--- LISTED ENTRIES ---

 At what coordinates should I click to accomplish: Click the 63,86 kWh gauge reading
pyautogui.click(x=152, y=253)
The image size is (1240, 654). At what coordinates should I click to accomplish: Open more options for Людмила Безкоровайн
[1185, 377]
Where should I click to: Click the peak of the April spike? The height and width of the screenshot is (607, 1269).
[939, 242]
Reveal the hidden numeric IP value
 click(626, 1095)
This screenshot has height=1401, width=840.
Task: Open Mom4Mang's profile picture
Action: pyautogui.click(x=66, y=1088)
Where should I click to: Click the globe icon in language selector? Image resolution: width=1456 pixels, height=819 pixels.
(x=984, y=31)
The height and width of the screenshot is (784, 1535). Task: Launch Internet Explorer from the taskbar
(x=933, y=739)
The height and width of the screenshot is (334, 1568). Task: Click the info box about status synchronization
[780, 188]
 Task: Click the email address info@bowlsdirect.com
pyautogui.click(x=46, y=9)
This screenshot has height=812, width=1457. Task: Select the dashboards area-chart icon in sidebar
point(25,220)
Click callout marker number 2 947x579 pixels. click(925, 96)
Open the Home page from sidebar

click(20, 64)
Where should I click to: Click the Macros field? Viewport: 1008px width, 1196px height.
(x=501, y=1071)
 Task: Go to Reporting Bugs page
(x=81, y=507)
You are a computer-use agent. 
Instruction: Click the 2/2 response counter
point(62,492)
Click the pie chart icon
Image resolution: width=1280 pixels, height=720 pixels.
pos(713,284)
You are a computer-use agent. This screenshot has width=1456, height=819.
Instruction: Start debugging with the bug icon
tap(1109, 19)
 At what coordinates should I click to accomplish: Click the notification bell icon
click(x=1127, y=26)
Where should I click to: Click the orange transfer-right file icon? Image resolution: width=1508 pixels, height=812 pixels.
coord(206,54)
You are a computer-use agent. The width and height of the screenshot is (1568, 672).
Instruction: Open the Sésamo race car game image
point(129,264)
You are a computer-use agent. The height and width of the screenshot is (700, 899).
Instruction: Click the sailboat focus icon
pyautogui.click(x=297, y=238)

---

WHAT YOU WILL DO
Write out all of the entries above, word for word and line by line.

FINAL RESULT
 At what coordinates should I click to accomplish: Click the 63,86 kWh gauge reading
pyautogui.click(x=152, y=253)
The image size is (1240, 654). At what coordinates should I click to accomplish: Open more options for Людмила Безкоровайн
[1185, 377]
Where should I click to: Click the peak of the April spike? The height and width of the screenshot is (607, 1269).
[939, 242]
Reveal the hidden numeric IP value
 click(626, 1095)
This screenshot has height=1401, width=840.
Task: Open Mom4Mang's profile picture
Action: pyautogui.click(x=66, y=1088)
Where should I click to: Click the globe icon in language selector? Image resolution: width=1456 pixels, height=819 pixels.
(x=984, y=31)
The height and width of the screenshot is (784, 1535). Task: Launch Internet Explorer from the taskbar
(x=933, y=739)
The height and width of the screenshot is (334, 1568). Task: Click the info box about status synchronization
[780, 188]
 Task: Click the email address info@bowlsdirect.com
pyautogui.click(x=46, y=9)
This screenshot has height=812, width=1457. Task: Select the dashboards area-chart icon in sidebar
point(25,220)
Click callout marker number 2 947x579 pixels. click(925, 96)
Open the Home page from sidebar

click(20, 64)
Where should I click to: Click the Macros field? Viewport: 1008px width, 1196px height.
(x=501, y=1071)
 Task: Go to Reporting Bugs page
(x=81, y=507)
You are a computer-use agent. 
Instruction: Click the 2/2 response counter
point(62,492)
Click the pie chart icon
Image resolution: width=1280 pixels, height=720 pixels.
pos(713,284)
You are a computer-use agent. This screenshot has width=1456, height=819.
Instruction: Start debugging with the bug icon
tap(1109, 19)
 At what coordinates should I click to accomplish: Click the notification bell icon
click(x=1127, y=26)
Where should I click to: Click the orange transfer-right file icon? Image resolution: width=1508 pixels, height=812 pixels.
coord(206,54)
You are a computer-use agent. The width and height of the screenshot is (1568, 672).
Instruction: Open the Sésamo race car game image
point(129,264)
You are a computer-use agent. The height and width of the screenshot is (700, 899).
Instruction: Click the sailboat focus icon
pyautogui.click(x=297, y=238)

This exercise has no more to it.